Monday, February 25, 2013
Sorry for some of the photo quality but the school lighting is always a challenge.
- clay, air dry if you do not have access to a kiln
- nail (for cutting), wooden skewer(for scratching and details), small cup of water
- cloth placemat or paper towel
- coloured glaze if using a kiln, acrylic paint if using air dry
- reference photos of animals if needed
Take a lump of clay about the size of an orange. You will be working on your cloth placemat or paper towel.
Push down on the bottom to help spread the pot out. Continue to form a nice shape. You don't want it to be thicker than an inch on the sides or bottom.
You also don't want it to be too thin.
Smooth the sides as well.
For this pot I'm adding a head to the front.
I take some more clay and form a nice head shape. I keep it flat like a cookie so that my pot does not get too thick and then won't dry out.
To 'glue' clay to clay I make little scratches on the 2 surfaces.
Dip your finger in water and add some to the scratches.
Attach head. Using the wooden skewer and add detail to the face.
Add some newspaper to the pot to help it keep it's shape when drying.
Add arms and legs. Remember to 'scratch, scratch, water, water'.
In my pot I made my arms and legs flat and attached up against the pot. If you are adding legs to hold up the pot make sure they are short and stubby. No giraffes here.
To make a long tail you can roll a snake.
I then added it flat to the pot.
A short stubby tail could stick out but no long tails as they would just break off, better to attach to the side of the pot.
When you have finished sculpting, set pot aside to dry. Drape with garbage bags or plastic tablecloths for 2 days to equalize. Uncover and then let clay fully dry out, about 11-12 days.
Here is some of the clay at my last residency drying out. When the clay has dried do a bisque fire.
When the clay has been fired and cooled you can glaze. Finish with a glaze fire.
With air dry you'll skip the firing and paint with acrylic paint when the clay is dry.

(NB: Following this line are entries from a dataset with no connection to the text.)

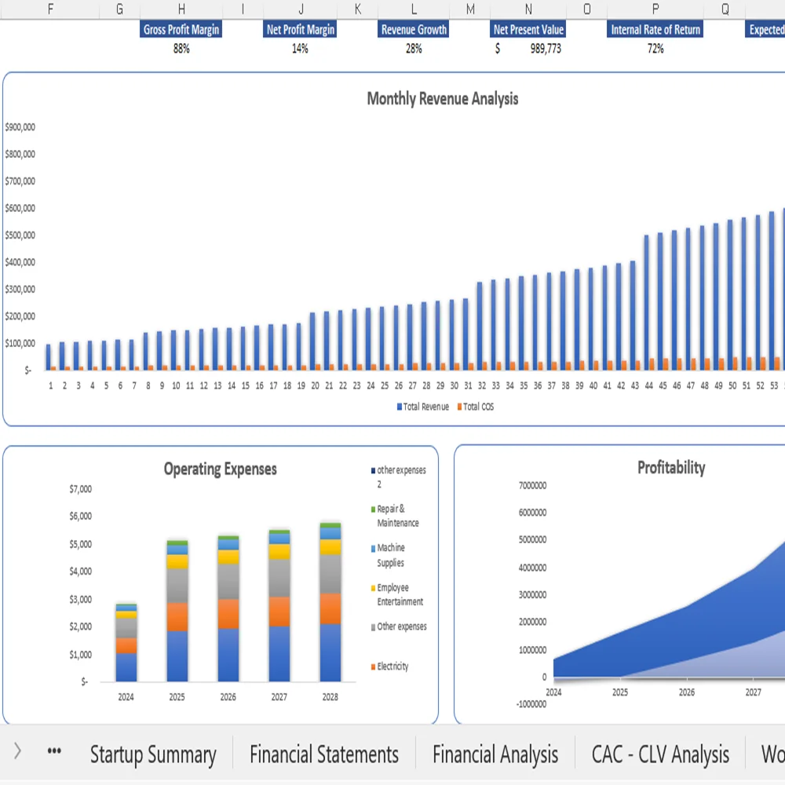Switch to the Financial Statements tab

[323, 754]
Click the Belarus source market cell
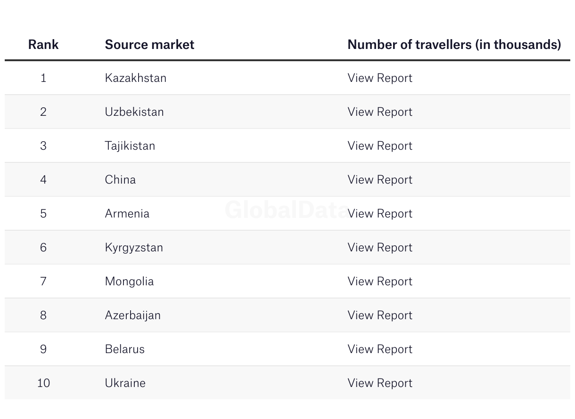Image resolution: width=575 pixels, height=419 pixels. click(124, 349)
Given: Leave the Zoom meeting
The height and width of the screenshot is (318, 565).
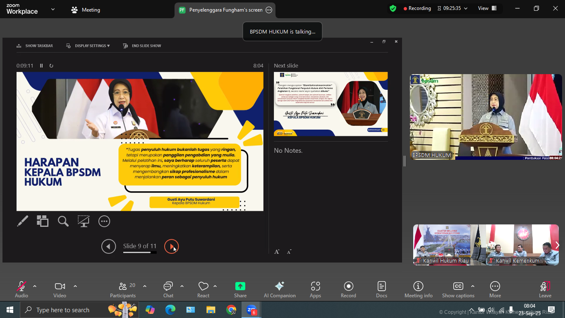Looking at the screenshot, I should [545, 289].
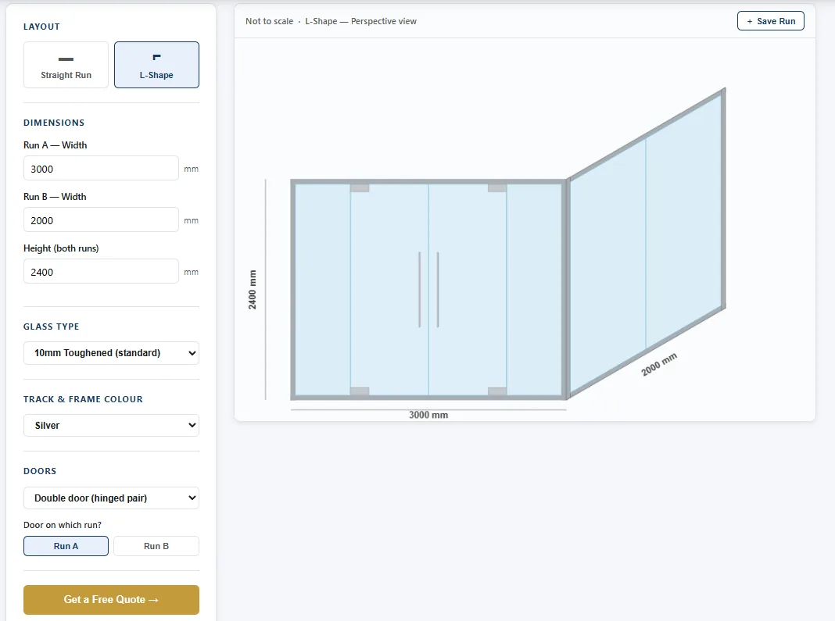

I have lots of new projects coming up that I'm doing at my next school so I hope to post them all shortly.
Sunday, February 10, 2013
Last year I came up with this canvas project for Grade 3 to tie in with their social studies curriculum.
I describe it to the students like a postcard scene.

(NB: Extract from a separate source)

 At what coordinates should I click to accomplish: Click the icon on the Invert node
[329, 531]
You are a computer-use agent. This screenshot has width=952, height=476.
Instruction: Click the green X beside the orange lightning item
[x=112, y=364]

- primed canvas, I buy the 10 multipack at Micheals which seems to go on sale at least once a month
- reference photo
- art boards, wax paper
- blue and white acrylic paint
- cereal/cracker box cardboard, chipboard
- drywall medium
- white paper
- tempera disk paint
- elephant photo
- snippet of text, "Taj Mahal", "India"
- tacky glue
- fine sharpies
- grey and yellow pencil crayon
- Mod podge
Take your cardboard, measure to fit the width of your canvas.
Sketch on the Taj Mahal in pencil, using a photo for reference.
Cut out cardboard.
Take some drywall medium, I buy mine from the hardware store in a big gallon size for around $20.00. Scoop out a little onto a recycled foam plate. Using your finger add some to the dome and towers. You are building up texture to make the building appear more 3D.
Set aside to dry.
Paint your primed canvas a nice sky blue with acrylic paint.

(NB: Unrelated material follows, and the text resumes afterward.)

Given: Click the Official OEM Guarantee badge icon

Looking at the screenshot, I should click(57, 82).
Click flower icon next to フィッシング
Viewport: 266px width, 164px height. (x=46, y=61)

Be sure to do the sides as well as we won't be framing this canvas. Set aside to dry.
At school we work on top of art boards and wax paper.
Every student wears an art shirt to protect their clothes from the acrylic paint.
After the drywall has dried, about 6 hrs., paint the rest of the cardboard with white acrylic paint or gesso. You want to cover up the cardboard brown.
Take some white paper or card stock, cut to the width of the canvas.
Sketch in the promenade of the Taj Majal.
Cut to fit at bottom of both your canvas and cardboard Taj Mahal.
Paint with disk tempera.
Print or hand write a title for your canvas. At school I had pre printed titles in a variety of fonts for the kids to choose from.
Trim and then paint with the disk tempera.
When the paint has dried on your cardboard Taj Mahal you can add details with a fine sharpie, shading with a grey pencil crayon and highlights with a yellow pencil crayon.
Apply tacky glue to the back of cardboard and put in place on the canvas.
Glue on the painted paper and the title.
Now I know there are probably not too many elephants strolling around the grounds of the Taj Mahal but we put one in anyway to give it the same appeal as the Peru canvas.
Cut around your photo and then glue into place.
You can now add a coat of Mod Podge but apply generously and don't do any extra brush strokes. The disk tempura will start to smear if you do.
Wednesday, February 6, 2013
Here is another clay project that I recently completed with Kindergarten, (I just finished a residency where I did clay with the entire school so there a few clay posts coming up).
I know it's a bit early for butterflies but it seems to be a standard Spring theme for Kinders and Grade 1.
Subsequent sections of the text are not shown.